Reproduce the records starting at the line containing "Viewport: 602px width, 354px" and ending at the last of the records, substituting "px" for "pixels" and leaving everything else unchanged. Omit the pictures from your output.

[Begin Dataset extract]

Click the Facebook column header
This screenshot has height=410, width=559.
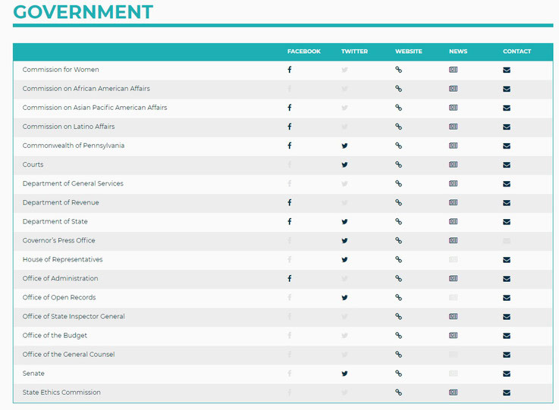303,52
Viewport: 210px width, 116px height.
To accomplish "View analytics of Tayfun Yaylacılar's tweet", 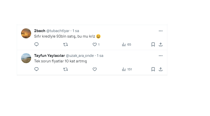I will 124,69.
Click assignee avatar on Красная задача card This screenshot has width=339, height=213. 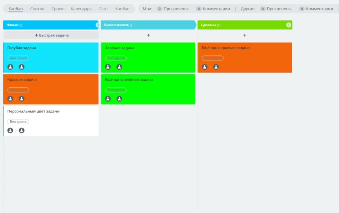pos(22,99)
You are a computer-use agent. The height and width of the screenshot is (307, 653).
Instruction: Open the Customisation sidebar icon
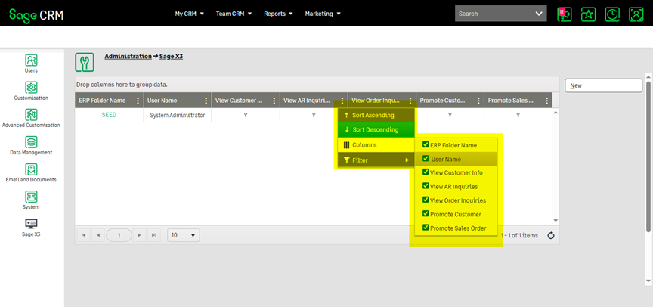pyautogui.click(x=31, y=88)
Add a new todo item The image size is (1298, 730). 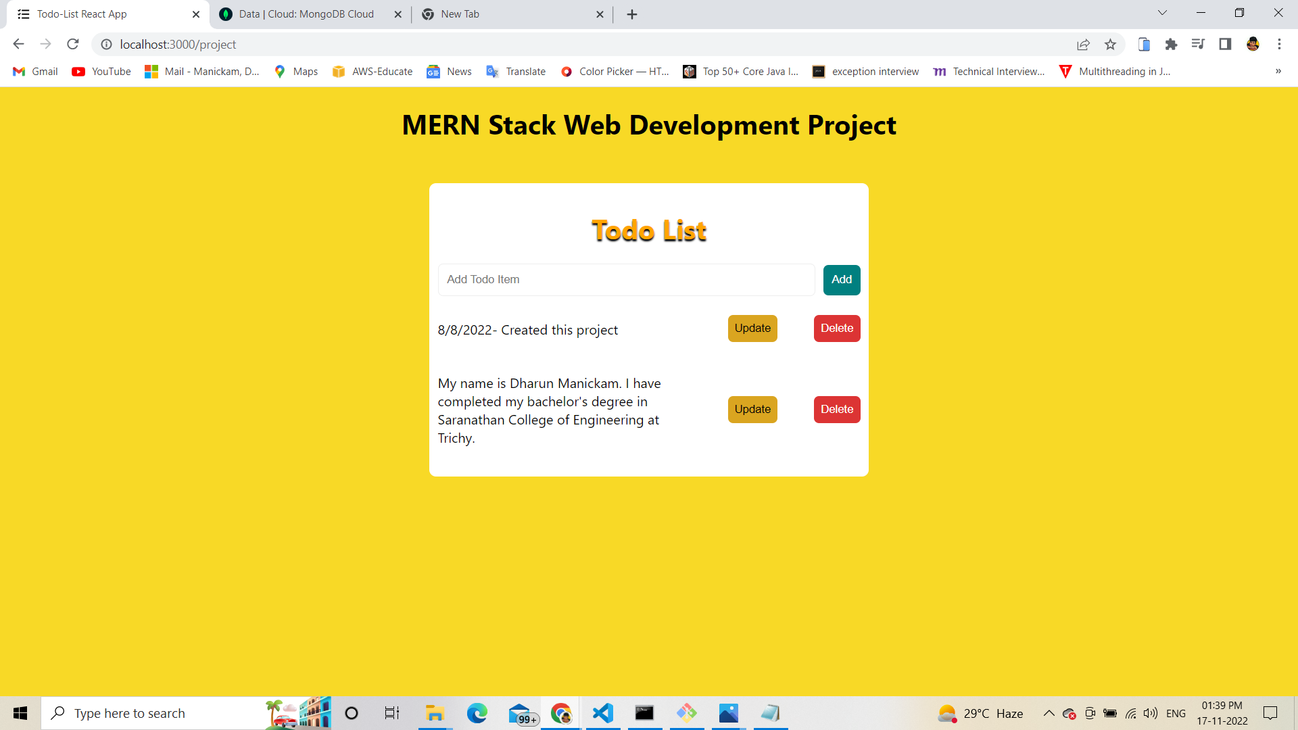[x=841, y=279]
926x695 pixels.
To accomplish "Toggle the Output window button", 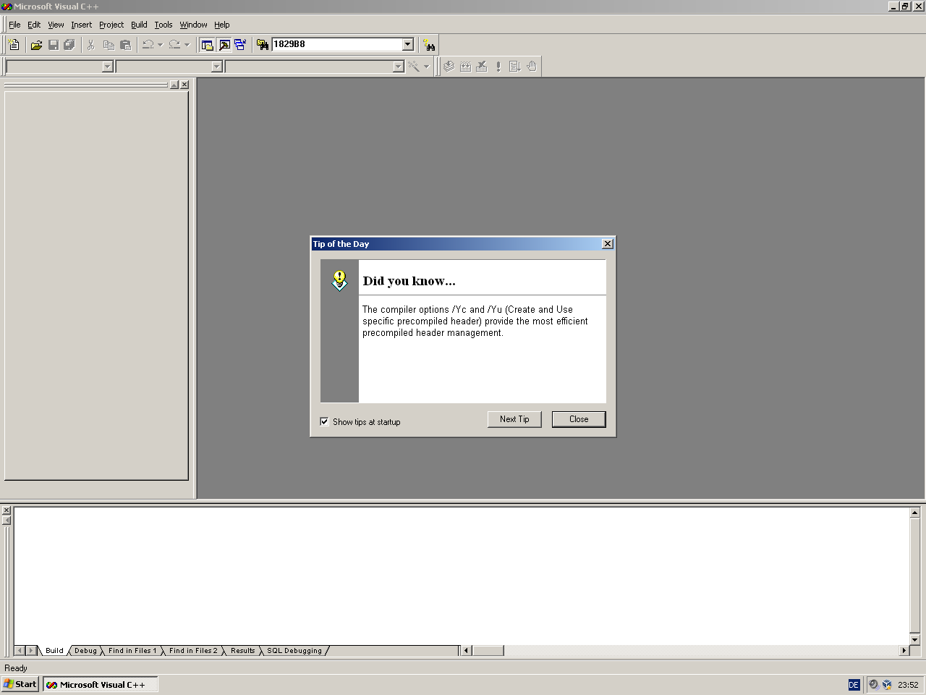I will click(x=224, y=45).
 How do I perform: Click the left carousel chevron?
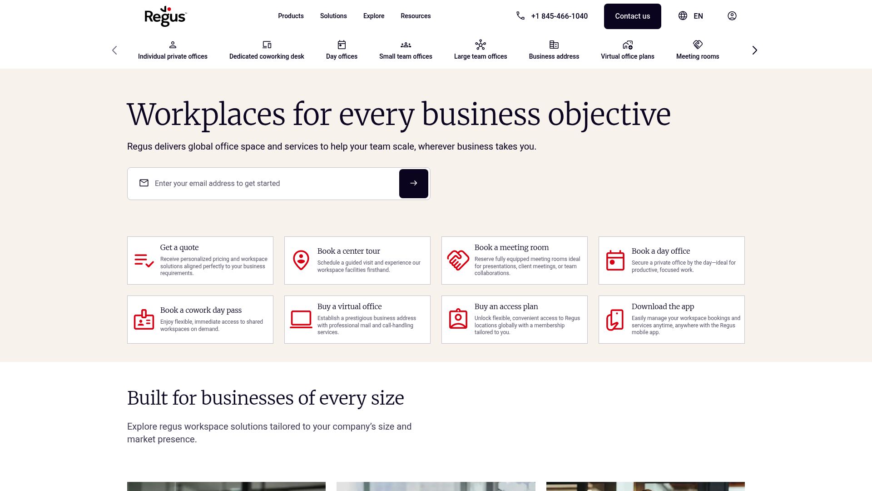point(114,50)
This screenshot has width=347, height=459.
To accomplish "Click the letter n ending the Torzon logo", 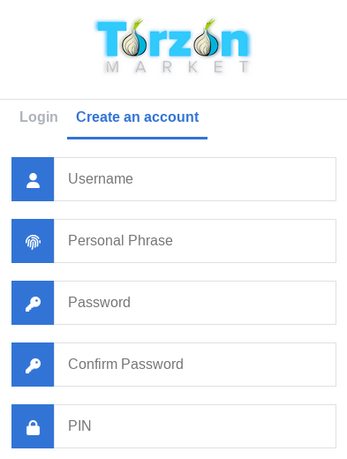I will coord(235,42).
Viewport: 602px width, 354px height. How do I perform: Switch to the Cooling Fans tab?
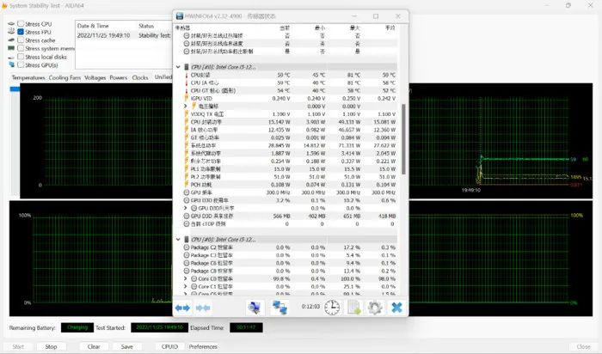click(x=65, y=77)
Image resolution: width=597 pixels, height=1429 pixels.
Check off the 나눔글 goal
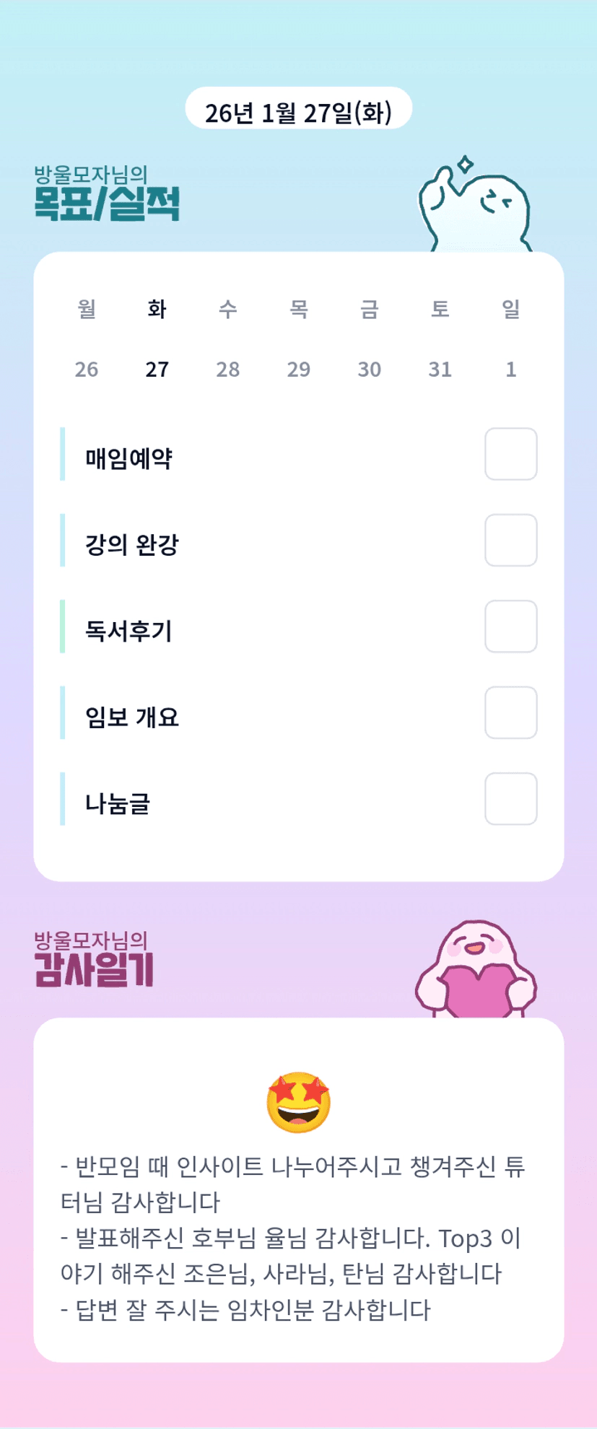pos(510,799)
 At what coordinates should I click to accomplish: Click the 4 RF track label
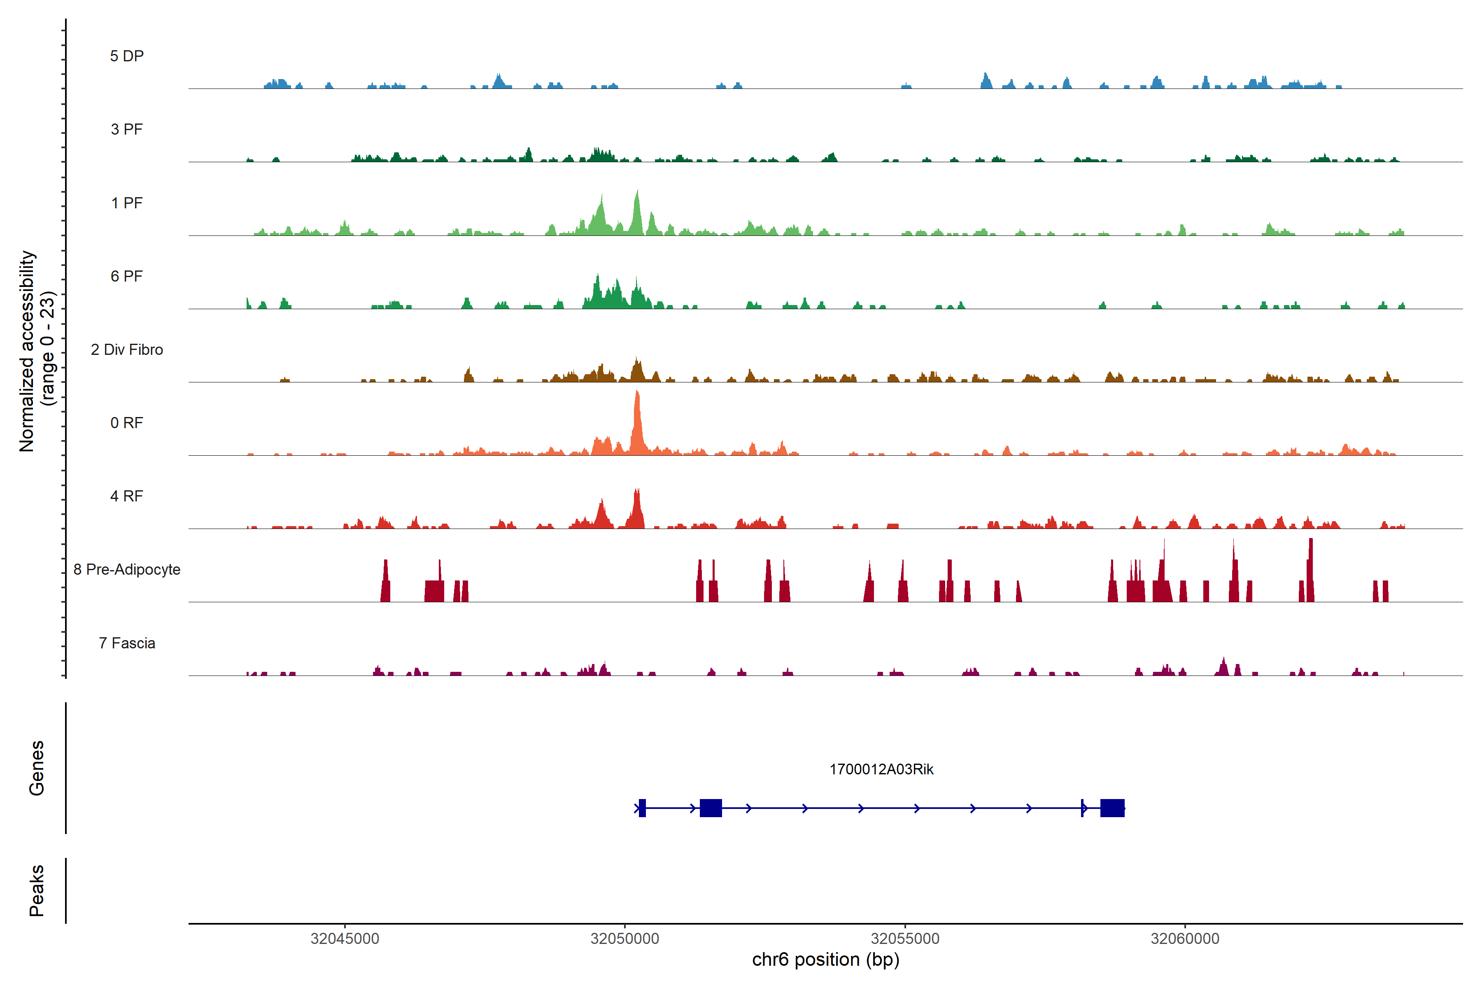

[End Dataset extract]

# Exercise result:
Viewport: 602px width, 354px height. How do I perform: Switch to the Cooling Fans tab?
click(x=65, y=77)
Image resolution: width=597 px, height=1429 px.
Check off the 나눔글 goal
pos(510,799)
 At what coordinates should I click to accomplish: Click the 4 RF track label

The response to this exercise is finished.